PROBLEM — Could you rewrite everything from the line containing "at (1338, 18)." down to the line containing "(1421, 20).", swapping in "Gaussian Blur" wherever "Fast Blur" appears and leaving all else unchanged?

DATASET RECORDS —
#####

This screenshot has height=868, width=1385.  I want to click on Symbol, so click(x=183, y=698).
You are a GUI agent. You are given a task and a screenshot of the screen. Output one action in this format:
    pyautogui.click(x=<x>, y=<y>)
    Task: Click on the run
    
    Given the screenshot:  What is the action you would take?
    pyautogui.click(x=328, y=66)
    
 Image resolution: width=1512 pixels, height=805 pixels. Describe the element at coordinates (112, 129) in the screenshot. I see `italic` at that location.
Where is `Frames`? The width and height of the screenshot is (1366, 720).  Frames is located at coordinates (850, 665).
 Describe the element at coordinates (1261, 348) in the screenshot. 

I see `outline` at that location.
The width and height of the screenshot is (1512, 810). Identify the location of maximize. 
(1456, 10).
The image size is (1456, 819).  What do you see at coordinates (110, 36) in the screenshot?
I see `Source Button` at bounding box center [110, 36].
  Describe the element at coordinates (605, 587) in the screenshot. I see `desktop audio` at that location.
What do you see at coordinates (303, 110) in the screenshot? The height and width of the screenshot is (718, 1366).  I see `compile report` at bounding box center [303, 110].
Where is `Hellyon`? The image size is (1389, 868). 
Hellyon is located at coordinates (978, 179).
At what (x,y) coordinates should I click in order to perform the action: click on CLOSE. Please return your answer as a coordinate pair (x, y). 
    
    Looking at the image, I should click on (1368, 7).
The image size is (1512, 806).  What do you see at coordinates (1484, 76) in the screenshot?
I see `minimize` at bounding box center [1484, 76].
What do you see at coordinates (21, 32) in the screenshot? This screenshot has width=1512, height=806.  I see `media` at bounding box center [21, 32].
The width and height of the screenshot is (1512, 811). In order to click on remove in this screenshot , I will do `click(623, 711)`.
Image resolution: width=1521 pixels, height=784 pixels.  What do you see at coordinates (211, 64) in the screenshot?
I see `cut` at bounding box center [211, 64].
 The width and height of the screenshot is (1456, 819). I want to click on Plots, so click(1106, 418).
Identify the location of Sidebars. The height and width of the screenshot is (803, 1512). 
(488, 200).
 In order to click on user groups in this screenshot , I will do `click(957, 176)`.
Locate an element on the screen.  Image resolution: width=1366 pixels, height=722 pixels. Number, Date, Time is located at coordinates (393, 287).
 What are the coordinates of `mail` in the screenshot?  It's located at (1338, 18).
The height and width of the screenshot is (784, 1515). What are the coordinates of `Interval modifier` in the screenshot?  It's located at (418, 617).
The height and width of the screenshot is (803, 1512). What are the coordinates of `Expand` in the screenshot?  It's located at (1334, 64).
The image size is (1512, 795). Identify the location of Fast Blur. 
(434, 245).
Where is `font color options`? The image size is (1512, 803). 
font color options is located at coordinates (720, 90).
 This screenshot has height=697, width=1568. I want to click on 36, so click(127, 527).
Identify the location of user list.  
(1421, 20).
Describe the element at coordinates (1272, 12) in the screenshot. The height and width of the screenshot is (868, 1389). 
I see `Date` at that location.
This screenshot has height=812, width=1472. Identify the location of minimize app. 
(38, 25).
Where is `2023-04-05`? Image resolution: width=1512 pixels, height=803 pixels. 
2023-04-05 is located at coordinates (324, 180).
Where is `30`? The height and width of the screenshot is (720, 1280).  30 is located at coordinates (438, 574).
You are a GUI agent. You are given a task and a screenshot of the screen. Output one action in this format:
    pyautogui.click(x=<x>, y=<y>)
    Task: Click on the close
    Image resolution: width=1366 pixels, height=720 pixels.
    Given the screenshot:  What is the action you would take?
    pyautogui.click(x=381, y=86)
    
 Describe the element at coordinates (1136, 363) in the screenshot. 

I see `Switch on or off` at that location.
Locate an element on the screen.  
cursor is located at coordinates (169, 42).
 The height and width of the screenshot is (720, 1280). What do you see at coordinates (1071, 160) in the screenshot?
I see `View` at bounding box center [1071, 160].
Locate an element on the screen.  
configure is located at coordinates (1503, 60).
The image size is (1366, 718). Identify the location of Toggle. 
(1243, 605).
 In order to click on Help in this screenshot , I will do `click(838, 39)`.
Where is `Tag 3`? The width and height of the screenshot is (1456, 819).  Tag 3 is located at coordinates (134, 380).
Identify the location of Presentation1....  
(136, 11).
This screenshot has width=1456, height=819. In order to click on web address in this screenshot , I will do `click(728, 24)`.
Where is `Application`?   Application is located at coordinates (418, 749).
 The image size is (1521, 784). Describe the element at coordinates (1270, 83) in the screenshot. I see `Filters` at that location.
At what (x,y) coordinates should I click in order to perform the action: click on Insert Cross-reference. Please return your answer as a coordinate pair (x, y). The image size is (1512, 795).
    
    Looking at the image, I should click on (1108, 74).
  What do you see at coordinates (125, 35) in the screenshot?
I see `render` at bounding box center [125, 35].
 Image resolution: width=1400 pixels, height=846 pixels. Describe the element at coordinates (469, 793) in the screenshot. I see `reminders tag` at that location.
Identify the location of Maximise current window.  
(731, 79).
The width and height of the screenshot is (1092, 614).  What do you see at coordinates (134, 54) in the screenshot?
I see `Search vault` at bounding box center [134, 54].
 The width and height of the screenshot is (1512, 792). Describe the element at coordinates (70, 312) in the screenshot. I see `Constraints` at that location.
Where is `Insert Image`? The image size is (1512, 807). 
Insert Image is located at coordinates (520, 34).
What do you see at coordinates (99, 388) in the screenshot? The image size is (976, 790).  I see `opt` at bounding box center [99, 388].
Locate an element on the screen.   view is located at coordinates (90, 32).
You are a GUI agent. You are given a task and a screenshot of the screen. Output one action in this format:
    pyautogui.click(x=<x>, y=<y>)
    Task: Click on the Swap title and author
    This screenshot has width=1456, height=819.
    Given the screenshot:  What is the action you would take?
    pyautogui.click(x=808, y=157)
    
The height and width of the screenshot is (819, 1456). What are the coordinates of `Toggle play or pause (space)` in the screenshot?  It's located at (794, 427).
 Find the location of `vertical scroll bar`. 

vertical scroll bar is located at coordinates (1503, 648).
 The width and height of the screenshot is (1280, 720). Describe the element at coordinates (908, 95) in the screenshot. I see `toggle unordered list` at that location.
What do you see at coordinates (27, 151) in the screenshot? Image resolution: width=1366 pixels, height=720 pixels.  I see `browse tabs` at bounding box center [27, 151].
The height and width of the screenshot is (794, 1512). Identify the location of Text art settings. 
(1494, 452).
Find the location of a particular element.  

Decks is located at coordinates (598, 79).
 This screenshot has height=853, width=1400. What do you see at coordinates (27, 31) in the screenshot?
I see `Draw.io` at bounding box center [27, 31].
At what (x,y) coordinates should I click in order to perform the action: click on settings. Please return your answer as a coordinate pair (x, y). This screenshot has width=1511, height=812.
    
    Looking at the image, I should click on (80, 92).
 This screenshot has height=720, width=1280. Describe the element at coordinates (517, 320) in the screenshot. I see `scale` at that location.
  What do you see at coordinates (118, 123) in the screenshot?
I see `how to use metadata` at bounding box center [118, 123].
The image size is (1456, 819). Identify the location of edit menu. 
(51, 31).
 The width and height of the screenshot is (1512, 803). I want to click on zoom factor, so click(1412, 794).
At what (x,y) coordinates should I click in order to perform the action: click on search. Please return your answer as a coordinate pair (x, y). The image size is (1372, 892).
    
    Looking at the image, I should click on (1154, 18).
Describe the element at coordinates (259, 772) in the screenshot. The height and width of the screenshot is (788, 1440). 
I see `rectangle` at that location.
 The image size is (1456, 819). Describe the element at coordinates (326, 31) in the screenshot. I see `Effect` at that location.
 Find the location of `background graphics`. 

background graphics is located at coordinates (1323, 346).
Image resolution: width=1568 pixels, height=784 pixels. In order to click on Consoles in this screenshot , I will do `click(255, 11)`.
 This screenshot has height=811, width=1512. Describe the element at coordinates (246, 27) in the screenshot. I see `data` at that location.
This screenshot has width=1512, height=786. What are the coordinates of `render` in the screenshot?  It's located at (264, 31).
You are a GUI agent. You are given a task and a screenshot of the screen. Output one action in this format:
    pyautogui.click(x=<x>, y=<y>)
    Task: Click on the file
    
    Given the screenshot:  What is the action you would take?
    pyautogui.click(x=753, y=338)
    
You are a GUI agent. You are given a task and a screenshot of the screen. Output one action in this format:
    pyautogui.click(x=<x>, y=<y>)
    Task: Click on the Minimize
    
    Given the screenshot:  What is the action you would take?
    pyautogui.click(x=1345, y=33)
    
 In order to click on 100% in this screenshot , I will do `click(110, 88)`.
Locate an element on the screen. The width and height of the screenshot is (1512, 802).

#####

THE RESULT —
 What are the coordinates of `mail` in the screenshot?  It's located at (1338, 18).
The height and width of the screenshot is (784, 1515). What are the coordinates of `Interval modifier` in the screenshot?  It's located at (418, 617).
The height and width of the screenshot is (803, 1512). What are the coordinates of `Expand` in the screenshot?  It's located at (1334, 64).
The image size is (1512, 795). Identify the location of Gaussian Blur. 
(434, 245).
Where is `font color options`? The image size is (1512, 803). 
font color options is located at coordinates (720, 90).
 This screenshot has height=697, width=1568. I want to click on 36, so click(127, 527).
Identify the location of user list.  
(1421, 20).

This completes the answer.